### REQUIREMENT
Pull out every line in the listing below that contains the word "icon", copying each one in full.

### PROVIDED INFORMATION

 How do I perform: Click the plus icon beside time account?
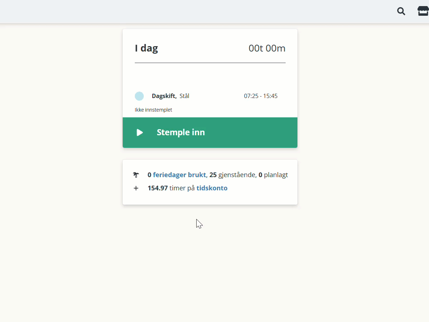click(x=136, y=188)
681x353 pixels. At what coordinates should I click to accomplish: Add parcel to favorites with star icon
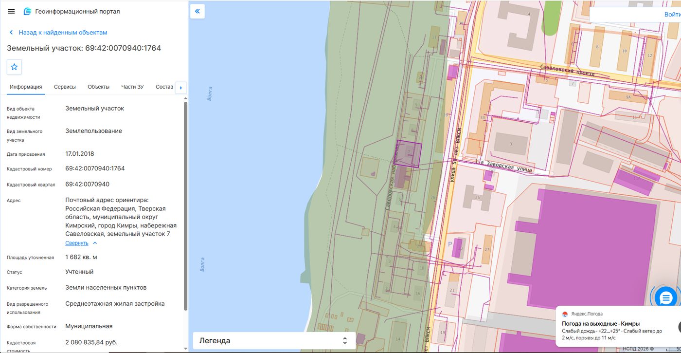tap(14, 67)
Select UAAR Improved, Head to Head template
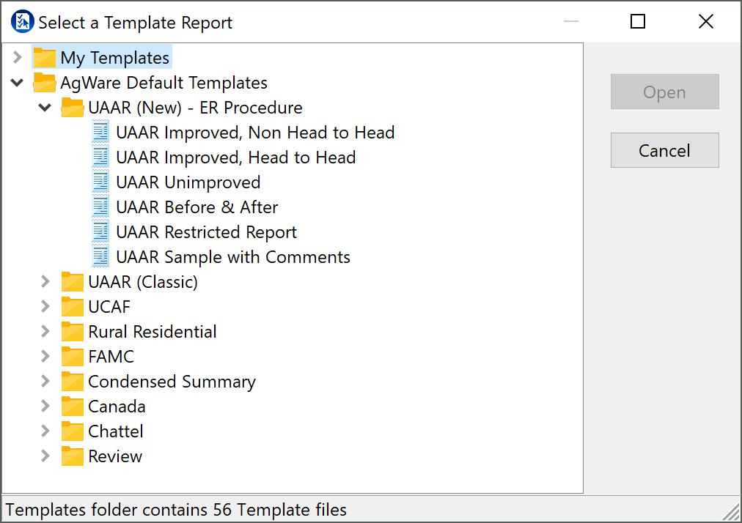The height and width of the screenshot is (523, 742). tap(235, 157)
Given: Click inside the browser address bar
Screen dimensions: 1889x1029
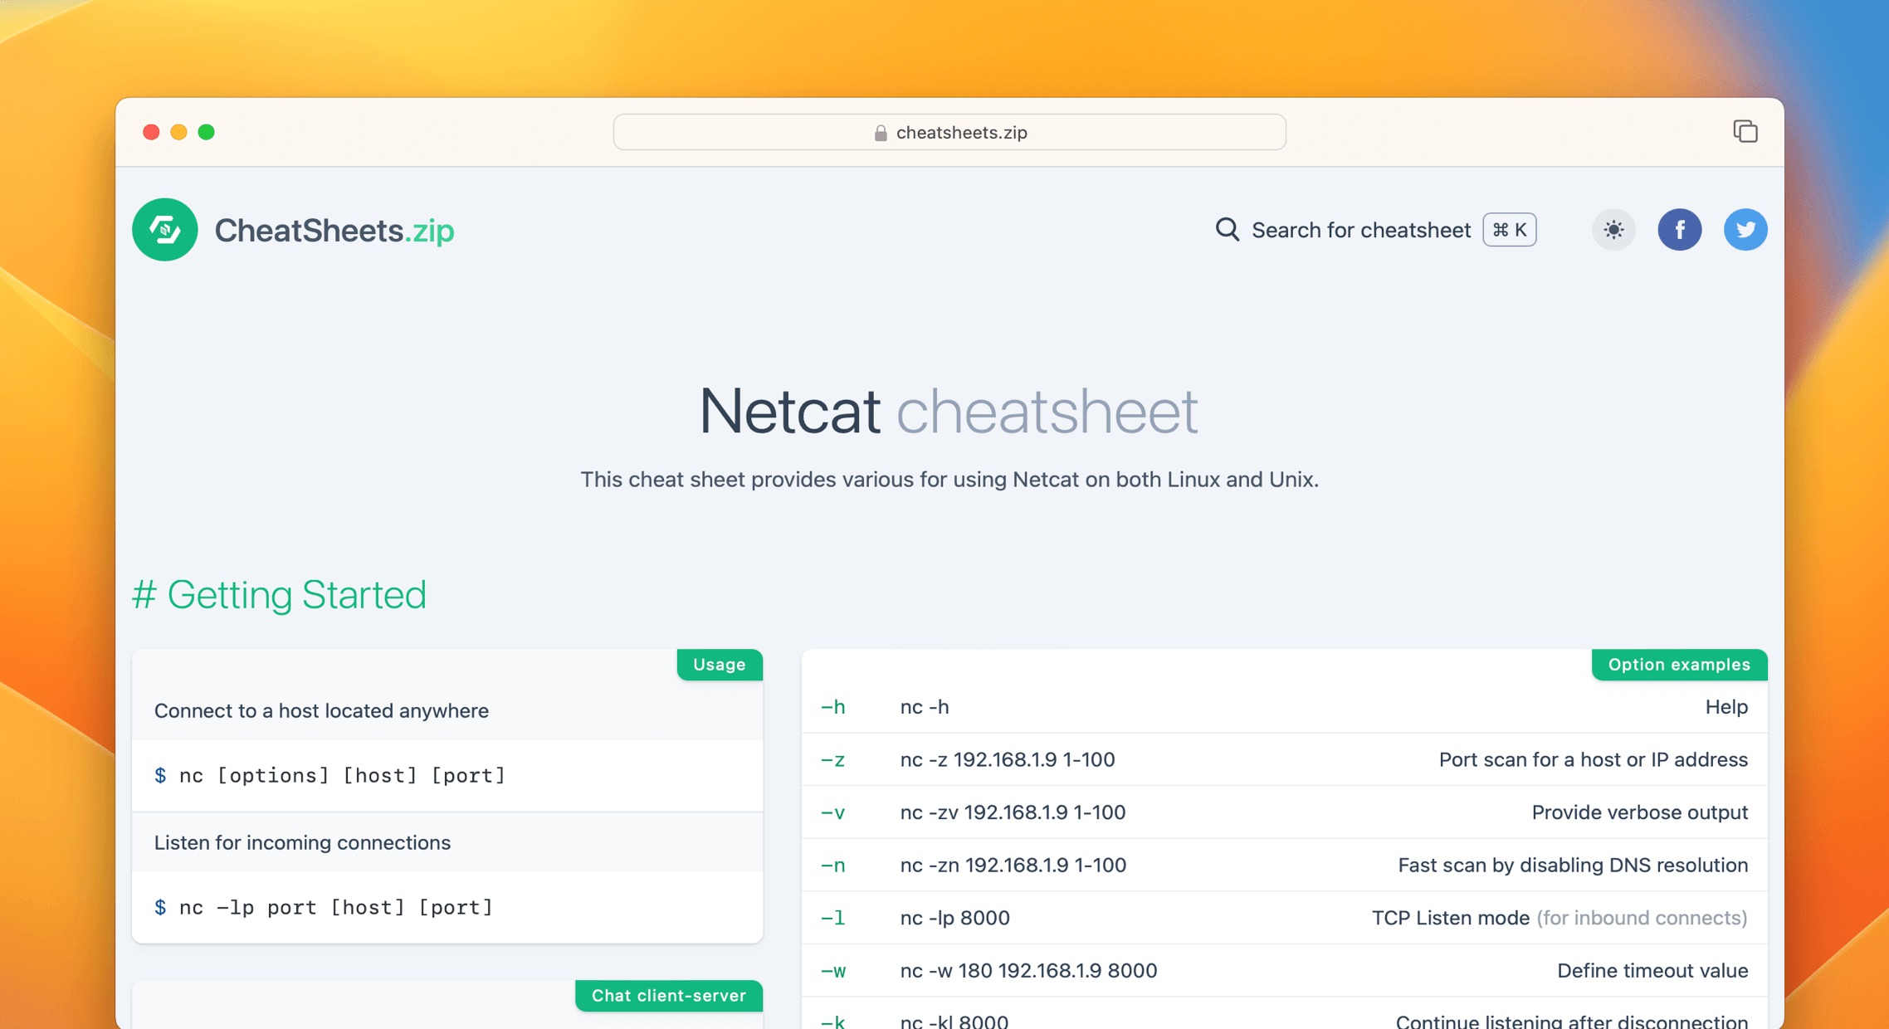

### FINAL ANSWER
 How do I perform: Click the plus icon beside time account?
681x353 pixels. At what coordinates should I click to accomplish: Add parcel to favorites with star icon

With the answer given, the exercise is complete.